Tuesday, March 4, 2014

Nietzsche splits people into two basic types: those with a master morality and those with a slave morality. Both types of morality can be found within the same, one person. So, which one prevails? I think by default we associate with the slave morality. We can only adapt the master morality in time, feeding ourselves with power. In this case, Nietzsche says that the master morality is to seek happiness. It just so happens that the type of happiness Nietzsche talks about is power. Power, happiness, and “the good” are almost synonymous. Therefore, the master morality seeks happiness in power and, in return, this is the good for the person. One trait of the master morality is that he or she despises the opposite opinion of “the good” (i.e. “the bad”). This states that a person with a master morality despises a person with a slave morality for many reasons. People with a slave morality are like sheep; they follow the group, don’t think for themselves, and they are cowards. Nietzsche says that people with a slave morality, the common people, are liars.

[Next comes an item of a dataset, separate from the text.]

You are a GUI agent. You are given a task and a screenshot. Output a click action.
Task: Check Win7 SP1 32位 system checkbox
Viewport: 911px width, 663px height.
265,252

To take this one step further, I think that the lie they tell is to themselves. They don’t know what they strive for in life and are clouded in judgment of what is right and wrong, good and bad. (Just another reason for people with a master morality to loath those with a slave morality.) They seek judgment, assurance from others, whereas the master is the one who gives the judgment. He is one step, more than one step, ahead of the slave. One statement that really stuck with me was, “…the noble human being, too, helps the unfortunate, but not, or almost not, from pity, but prompted more by an urge begotten by excess of power.” A person with the master morality sees himself as better, and knows himself as better. The master is happy for everything that the slave is not and gloats in the glory.